Award Recipient: Mark Miodownik
Mark Miodownik is the Director of the Institute of Making at the University College London where he is also a researcher and teacher. Miodownik has championed engineering and materials science in a wide variety of public forums.
“By connecting research with visible practice and public events, Mark makes a very important statement: the innovators of the future must be more publicly focused and open to dialogue; in what they do and how they do it.” said Molly Stevens of the Imperial College London Department of Materials. She cited Miodownik’s role in the numerous public Open Days, Master Classes, and Workshops held at the Institute of Making, a multidisciplinary research club and materials library located in the heart of the University College London. A recent Open Day at the Institute drew more than 1,300 members of the public.
In 2010, Miodownik was invited by the Royal Institution of Great Britain to give its Christmas Lectures, a series of science lectures for children dating back to 1825. Miodownik’s lecture series, Size Matters, brought materials science and engineering to a broadcast audience of more than 8 million children and families. He reached an even larger audience when a DVD of the lectures was distributed free to all schools in the United Kingdom.

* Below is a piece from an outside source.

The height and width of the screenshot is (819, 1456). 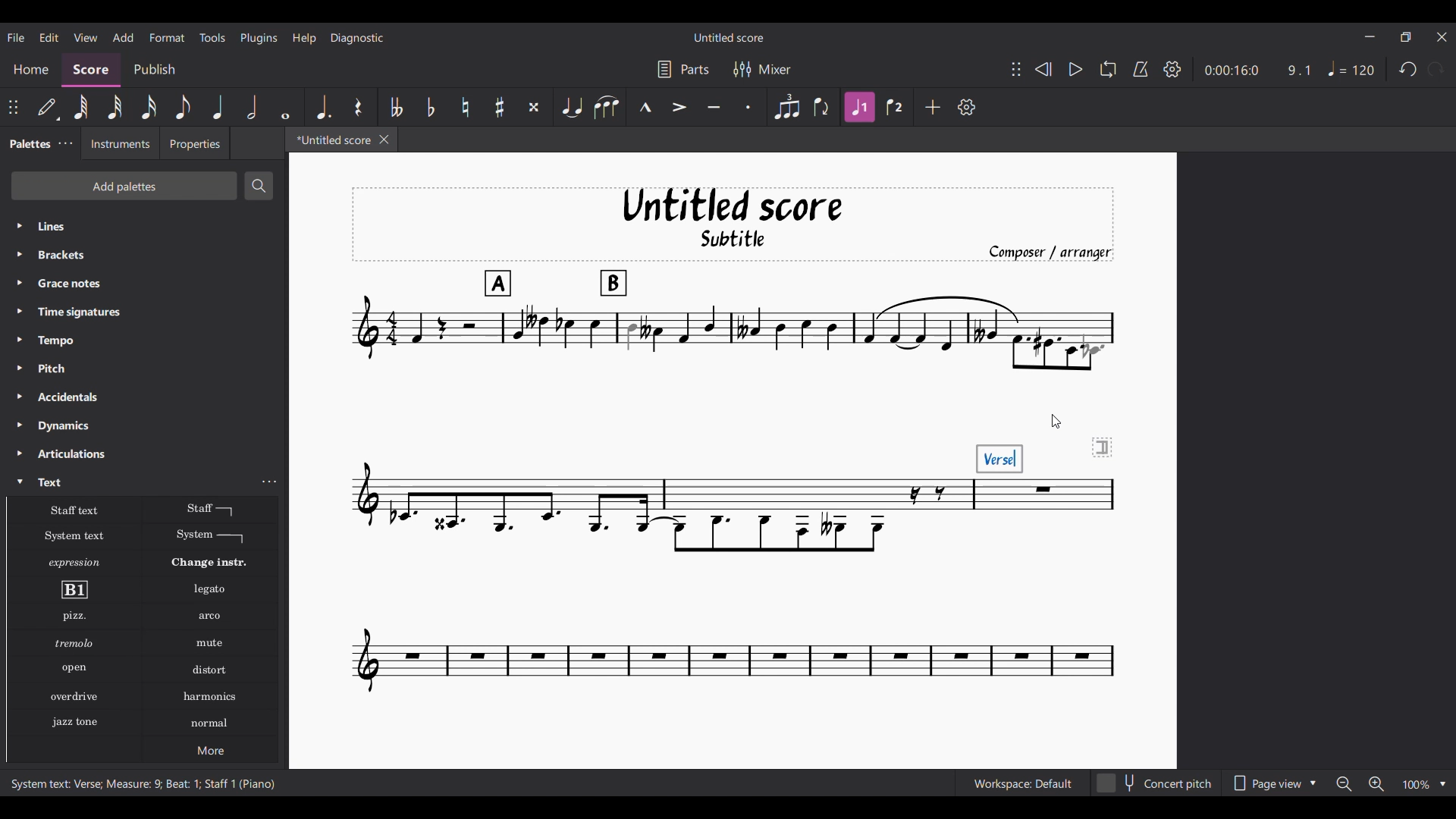 I want to click on Marcato, so click(x=645, y=107).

Miodownik has also brought materials science to the public through a massive open online course (MOOC). His 2015 edX course, Introduction to Steel, drew 7,200 participants from 139 countries.
Miodownik presented the first-ever BBC series on materials engineering, How It Works, which aired worldwide in 2012. He regularly presents science and engineering programming for the BBC and frequently writes and presents radio programs on a diverse array of subjects.
His 2013 book, Stuff Matters: The Strange Stories of the Marvelous Materials That Shape Our Man-Made World, was a New York Times best-seller and earned the 2014 Royal Society Winton Prize for Science Books. He writes for U.K. newspapers the Guardian and the Observer and contributes reviews of engineering books to the New York Times and the Wall Street Journal.
Miodownik earned his degrees from Oxford University: a Bachelor of Arts (Hons.) in materials science and a Ph.D. from the university’s Materials Science Department. His research focus at the UCL Institute of Making is animate matter, innovative manufacturing, and sensoaesthetic materials—the application of scientific methodology to the aesthetic, sensual, and emotional side of materials, an area of study he helped create. Miodownik, who earned the Royal Academy of Engineering’s Rooke Medal in 2013 for his work to promote engineering to the public, was named an elected fellow of the academy in 2014. He has also been named an elected fellow of the Institute of Materials, Minerals, and Mining.
The AAAS Award for Public Engagement with Science (formerly the Award for Public Understanding of Science and Technology), established in 1987, recognizes scientists and engineers who make outstanding contributions to the “popularization of science.” The award conveys a monetary prize of $5,000, a commemorative plaque, complimentary registration, and travel to the AAAS Annual Meeting.